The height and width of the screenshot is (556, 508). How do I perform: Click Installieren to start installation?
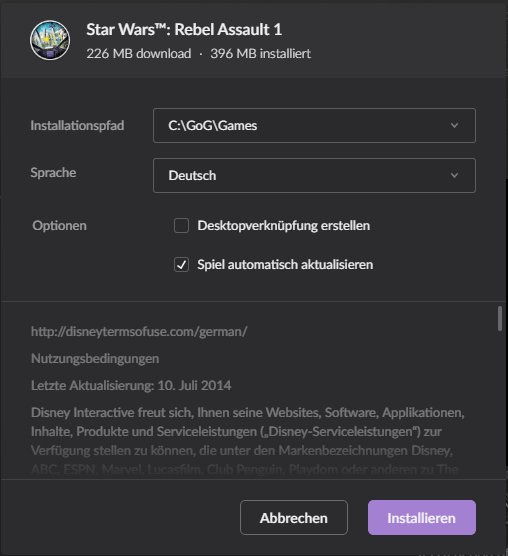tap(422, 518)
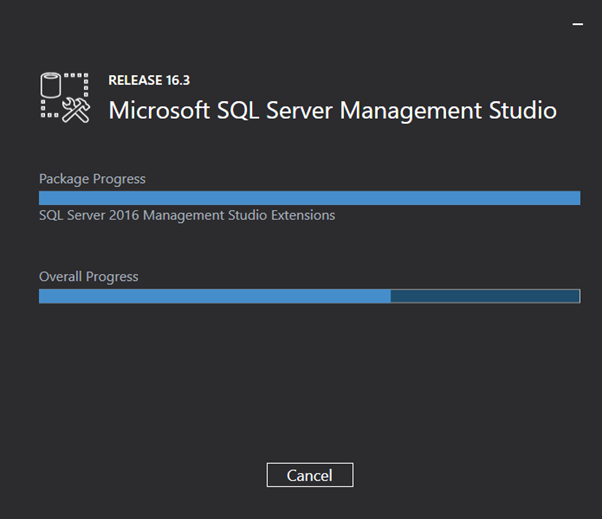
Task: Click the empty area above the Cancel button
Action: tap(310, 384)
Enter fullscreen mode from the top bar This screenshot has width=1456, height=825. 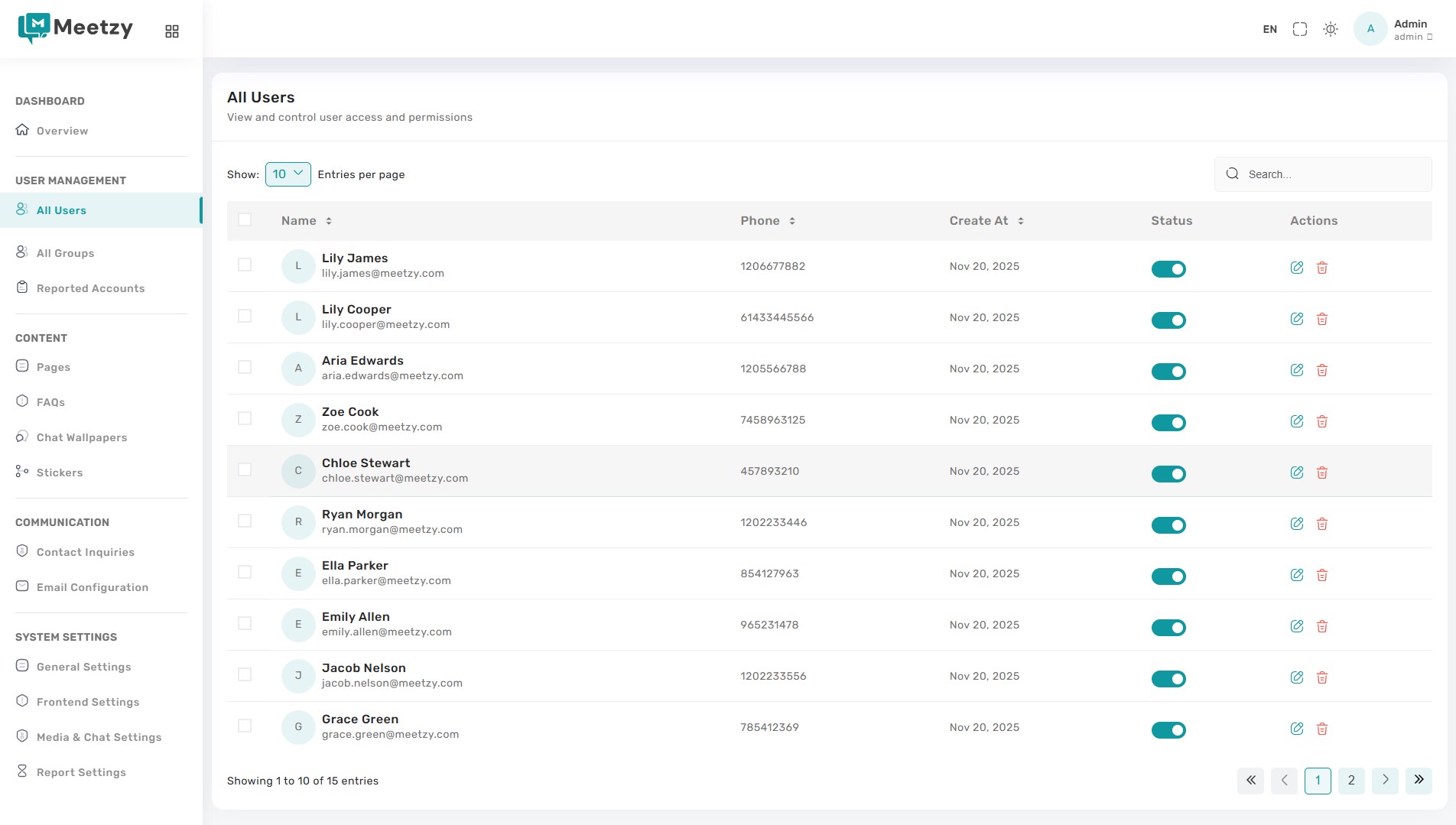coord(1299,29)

--

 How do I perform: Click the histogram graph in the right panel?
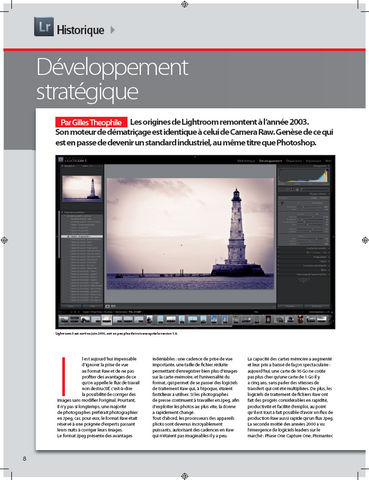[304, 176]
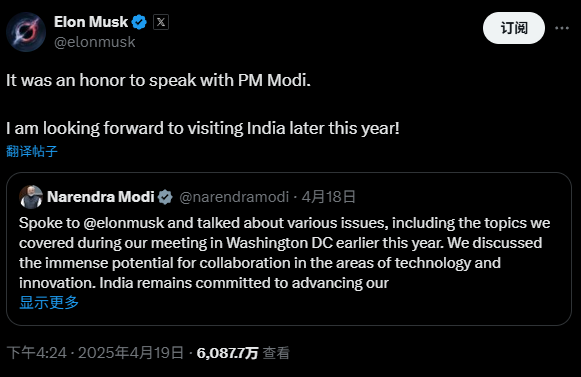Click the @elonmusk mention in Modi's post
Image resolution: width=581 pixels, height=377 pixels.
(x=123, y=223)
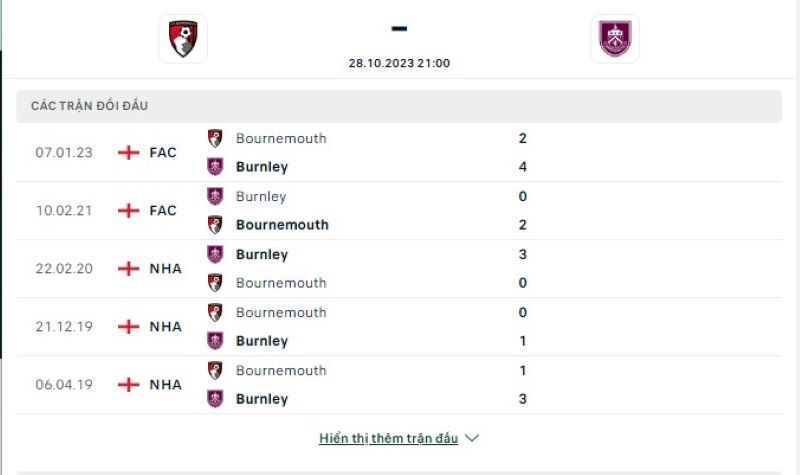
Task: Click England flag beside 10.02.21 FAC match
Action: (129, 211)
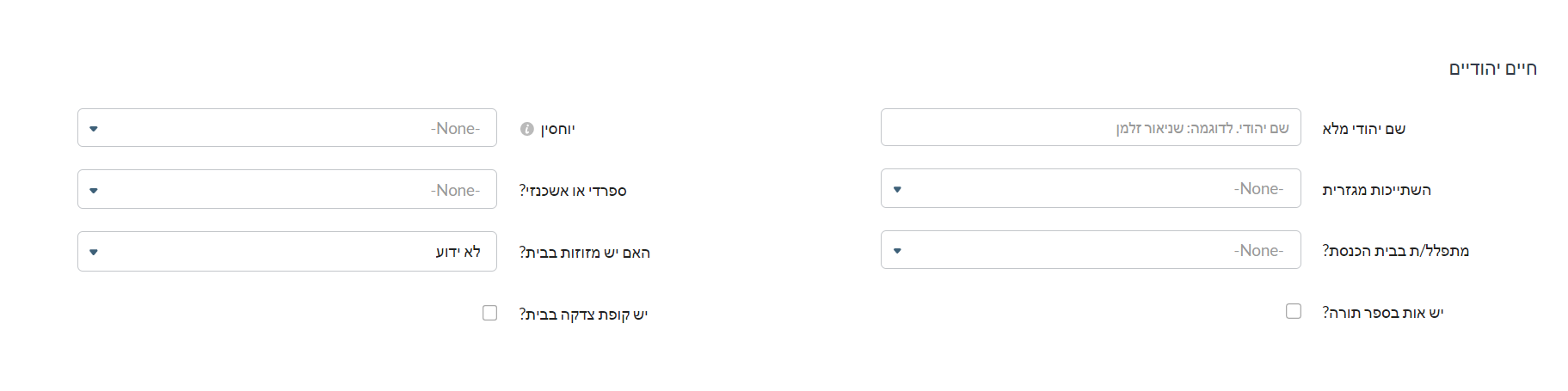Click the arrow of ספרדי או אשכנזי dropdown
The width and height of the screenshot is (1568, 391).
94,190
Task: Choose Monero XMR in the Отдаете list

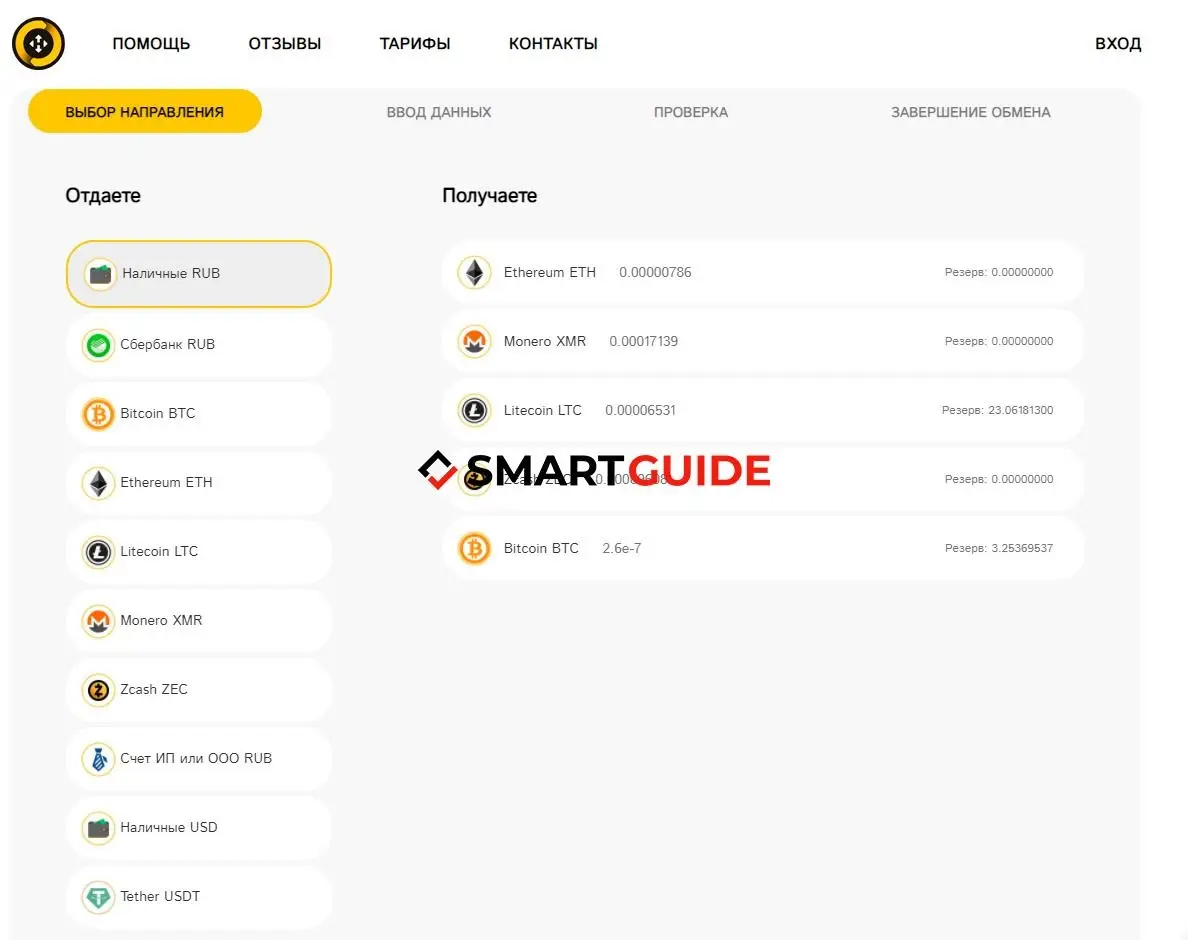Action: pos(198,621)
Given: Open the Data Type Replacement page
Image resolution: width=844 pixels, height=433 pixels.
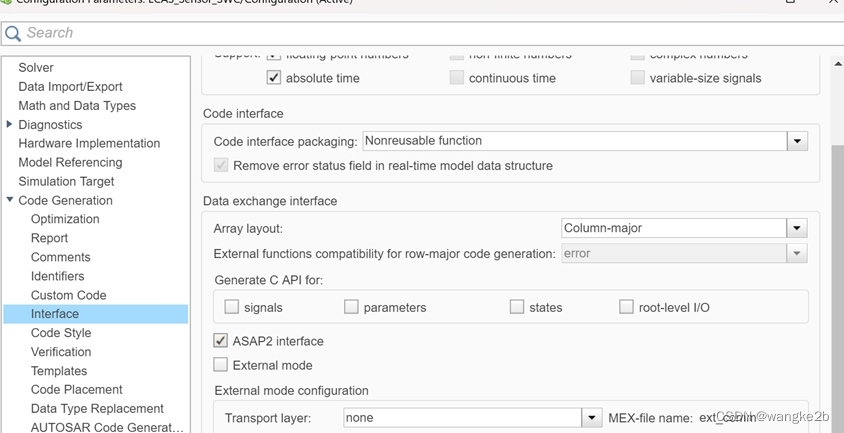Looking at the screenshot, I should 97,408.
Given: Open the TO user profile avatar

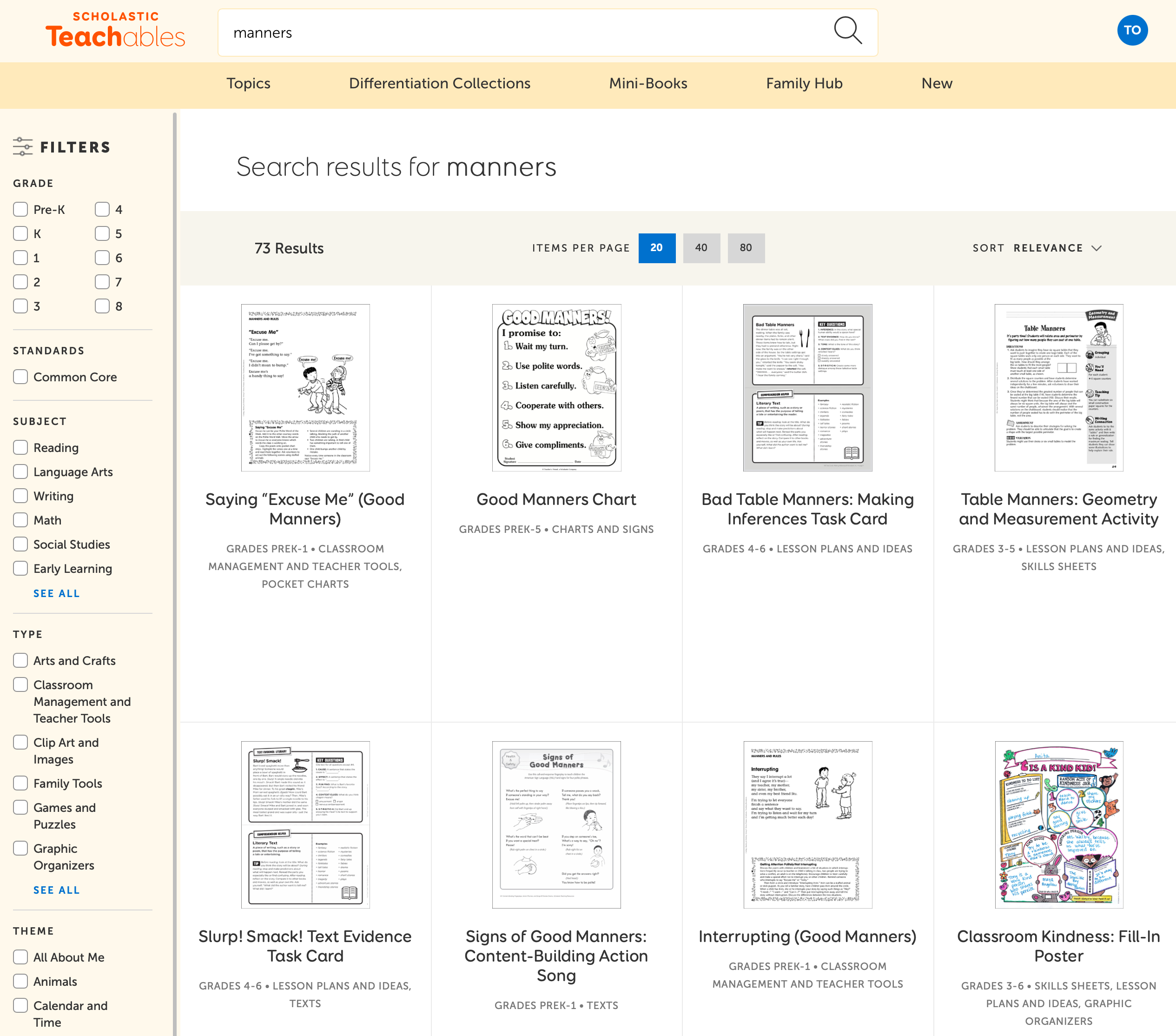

...

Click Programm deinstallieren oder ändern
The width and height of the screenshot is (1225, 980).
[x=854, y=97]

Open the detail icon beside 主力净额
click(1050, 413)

-- Written instruction --
Rewrite the lines between the one containing "Given: Open the Data Type Replacement page" and the one containing "Given: Open the TO user profile avatar", inclusive, substituting "Show" for "Open" and leaving everything else unchanged. Omit the pictures from your answer.

-- Response to the task --
Given: Show the Data Type Replacement page
Image resolution: width=844 pixels, height=433 pixels.
Looking at the screenshot, I should 97,408.
Given: Show the TO user profile avatar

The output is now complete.